Versant looks for investments of up to $50 million, Link said.

On the oft-debated topic of whether OC has enough venture capital, Link said, “My view is that worthy people and projects find capital, and the capital doesn’t need to be local.”

The medical device veteran said he finds investing “refreshingly straightforward.”

“It was all about finding interesting opportunities, interesting projects,” he said.

Link’s role in developing OC’s eye device sector is acknowledged by industry figures.

“You have to give credit to the Gavin Herbert Jrs. and the Bill Links, because not only did they create a company, they created a culture,” said James Mazzo, Advanced Medical’s chief executive, referring to Allergan founder Herbert. “I think they saw a tremendous opportunity in Orange County.”

Link “is probably the most instrumental venture guy in the ophthalmic medical device business in my mind,” Cooper’s Bender said.

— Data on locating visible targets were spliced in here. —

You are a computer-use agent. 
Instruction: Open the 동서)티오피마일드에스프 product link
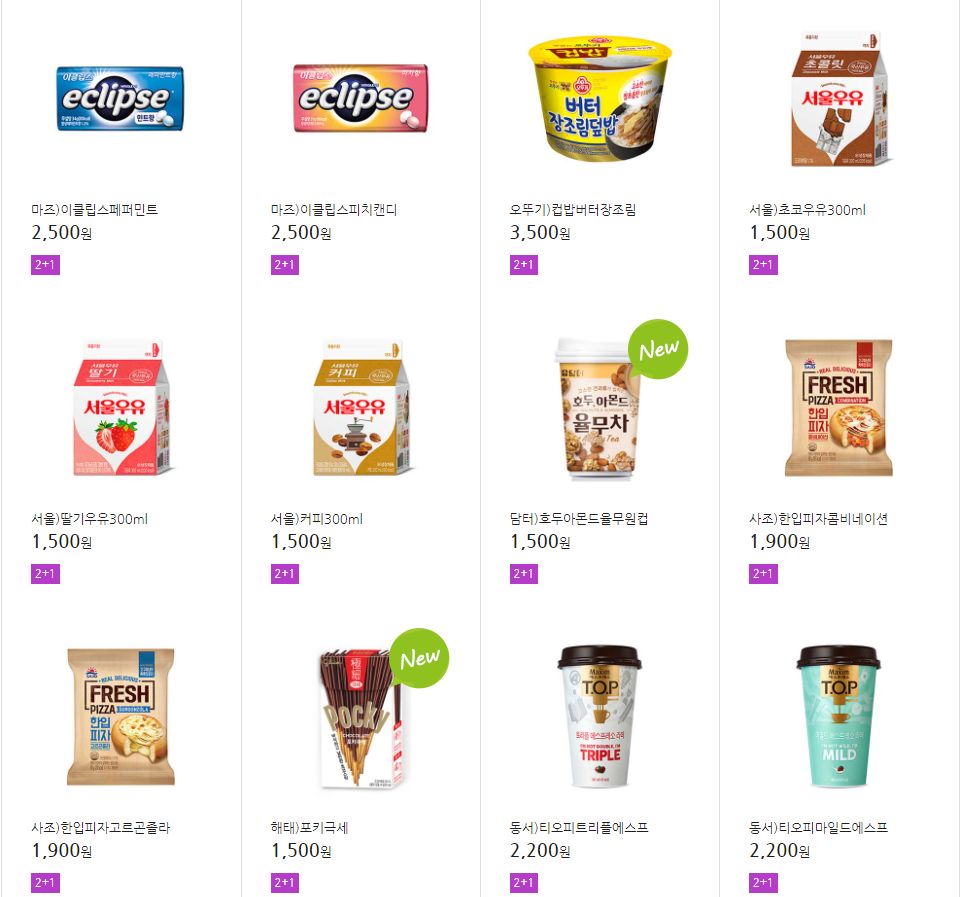coord(818,828)
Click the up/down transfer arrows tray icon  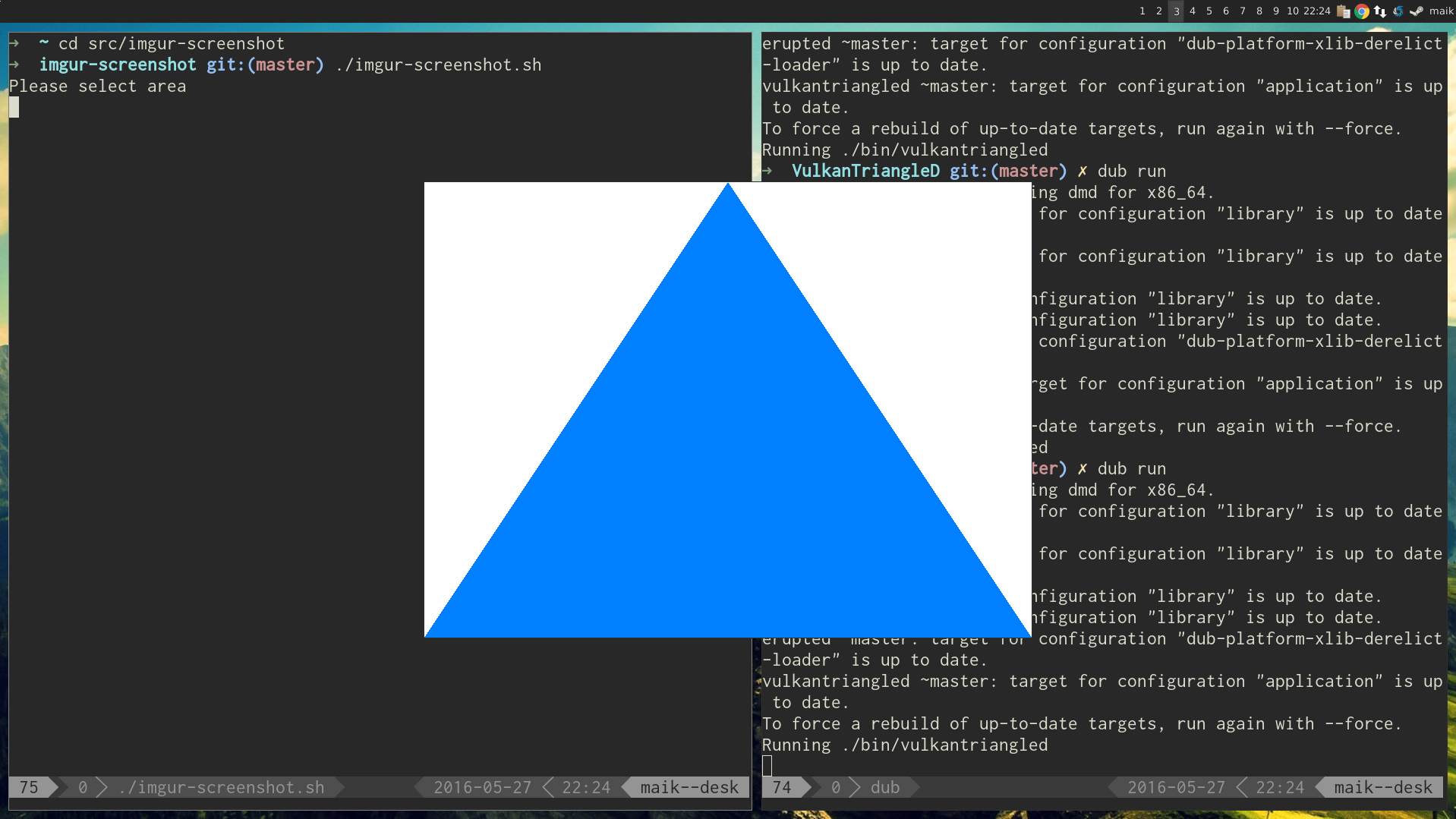pos(1379,11)
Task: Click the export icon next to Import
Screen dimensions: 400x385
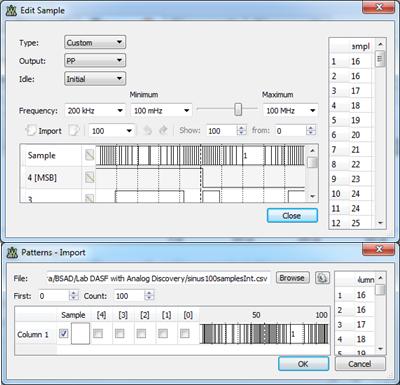Action: point(74,130)
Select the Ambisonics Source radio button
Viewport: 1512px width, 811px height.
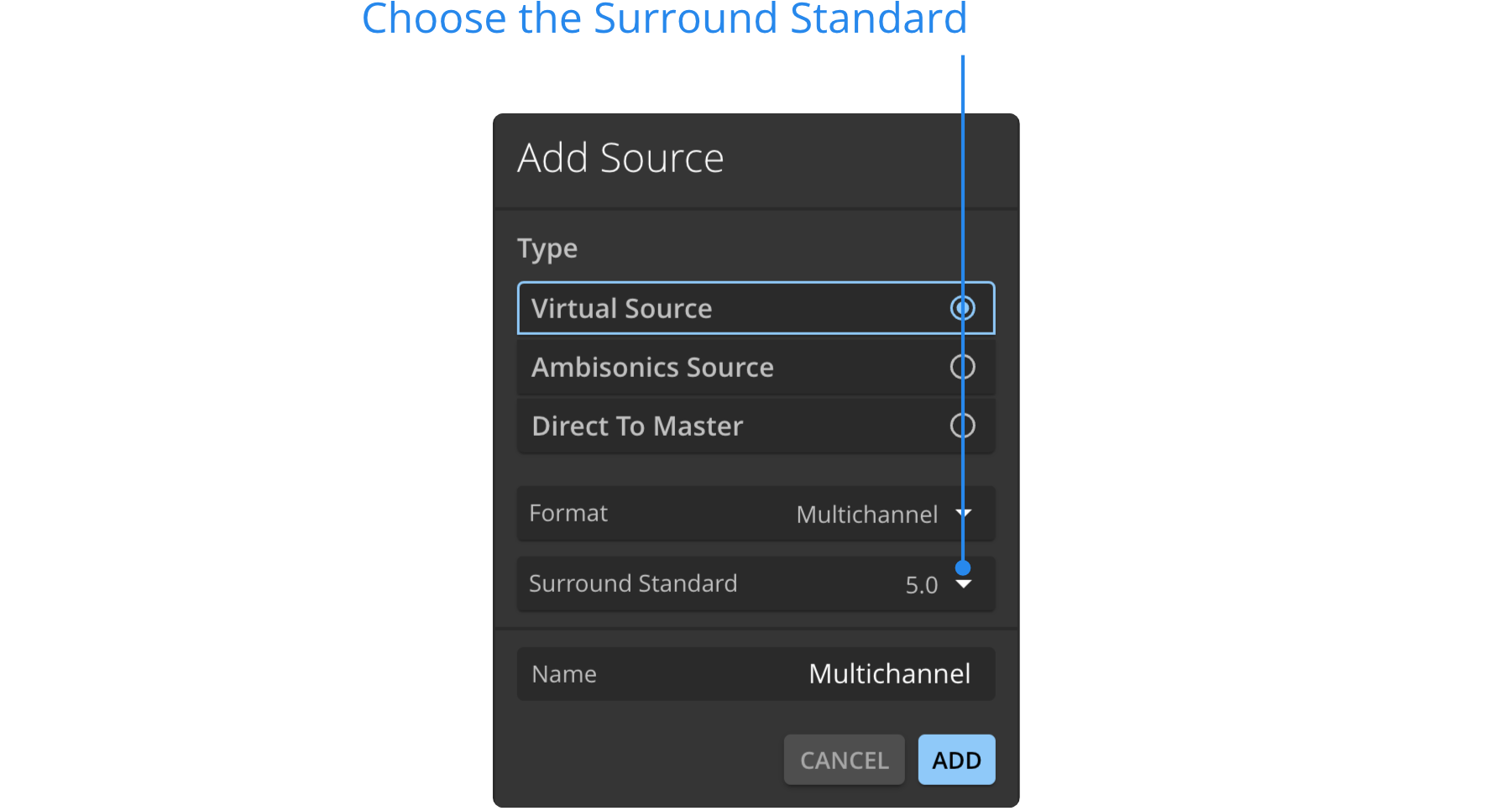tap(962, 367)
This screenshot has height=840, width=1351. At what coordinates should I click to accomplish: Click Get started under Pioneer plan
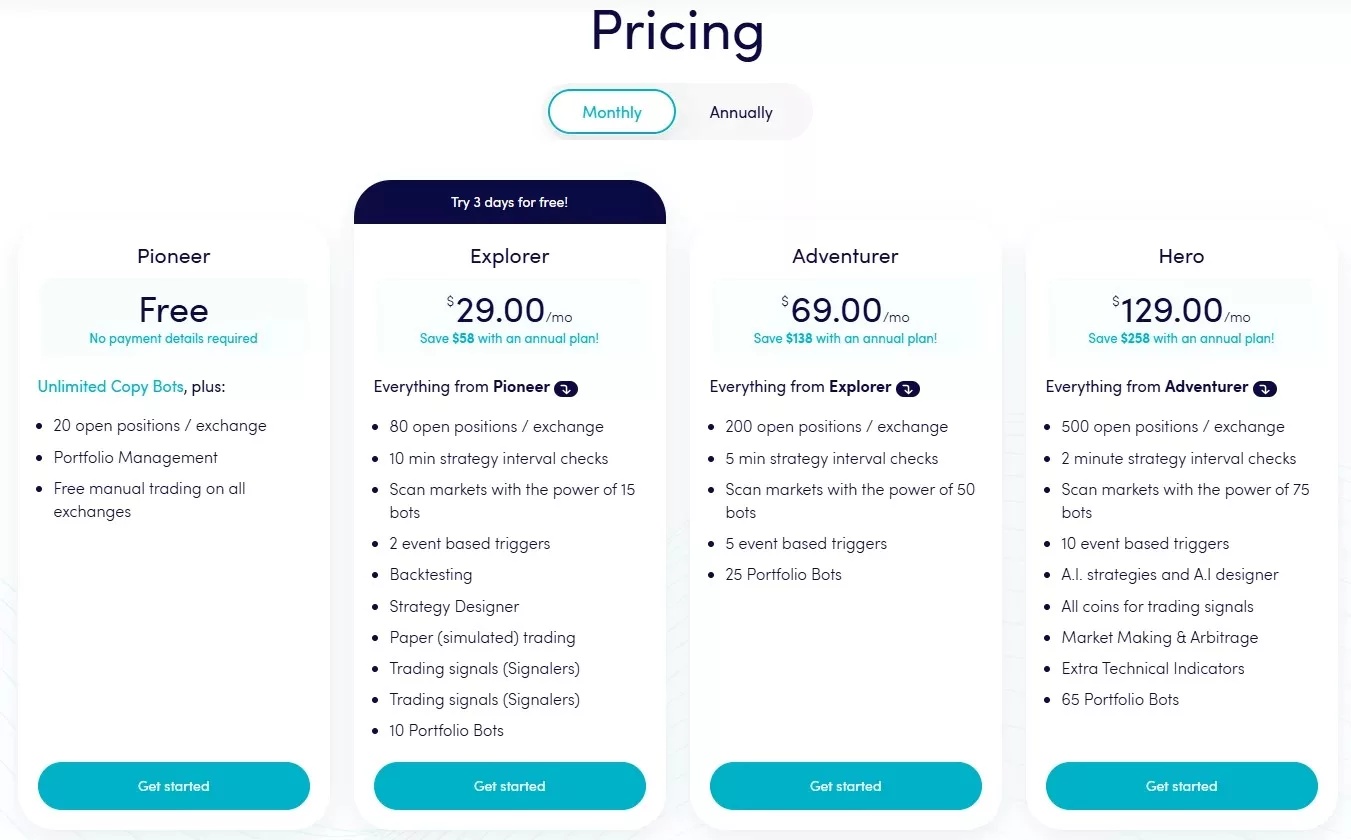[174, 786]
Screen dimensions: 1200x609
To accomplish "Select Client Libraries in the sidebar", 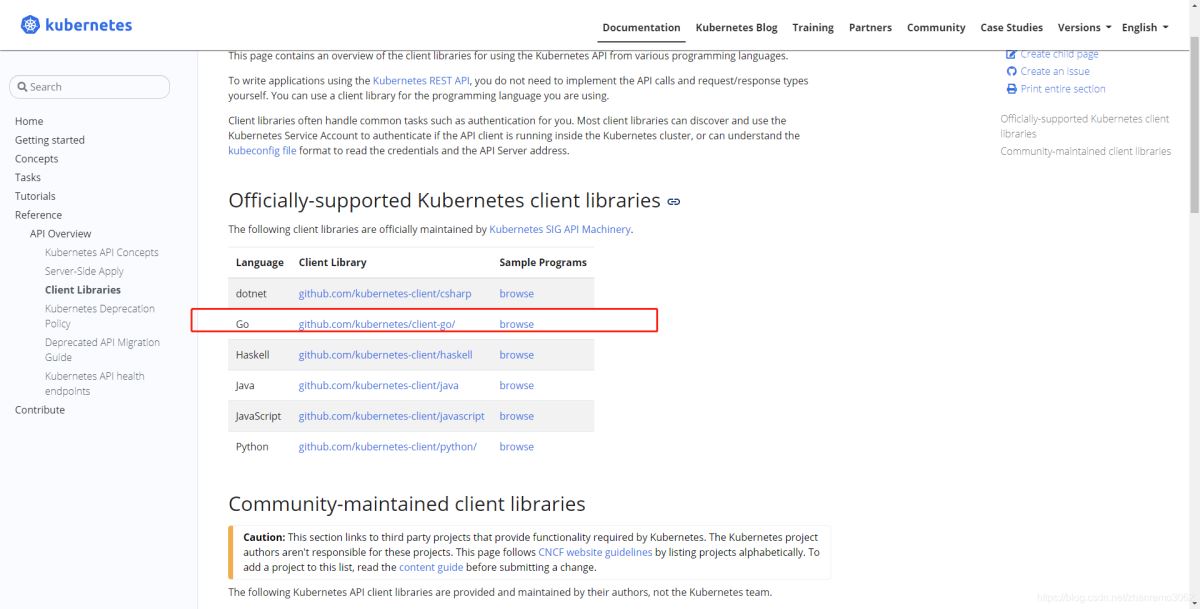I will [x=82, y=290].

OC is “a good market, a good location” for medical devices, Link said, with companies such as Advanced Medical and Edwards Lifesciences Corp., the Irvine heart valve maker.

“What we find is that when there’s really strong corporate leadership in an area, then it’s likely there will be opportunities for device companies,” he said.

J. Andy Corley, chief executive of Eyeonics, which makes replacement lenses for cataract surgery, has known Link since 1983.

Back then, Link was president of “the original AMO,” he said.

“I was a sales rep and I was busy making him look good,” Corley said, laughing.

Link later tapped Corley to help start Chiron Vision. Some years later, Link became the first investor in Eyeonics, where he’s chairman.

The most important lesson Corley said he’s learned from Link is to “learn from your competition, and do not dismiss them as nut jobs from down the street.”


Taught Surgery

Venture investing is Link’s third major career.

Before he decided to go into medical devices, he was an assistant professor in the department of surgery at the Indiana University School of Medicine.

He got his bachelor’s, master’s and doctorate in electrical engineering from rival Purdue University.

With his Midwestern roots, Link shares a few traits with Warren Buffett. Despite his success, he’s modest and low-key. He’s been married to wife Marsha for 40 years. The couple lives in Irvine’s Turtle Rock, rather than, say, Newport Coast.

Outside the office, Link said he enjoys his “wonderful family,” which includes two grown children and two grandchildren.

He describes himself as “an active outdoors person” who plays golf, fly fishes and hikes. He’s also a pilot who’s “privileged to have my own airplane” and often flies to Colorado, where he has a second home.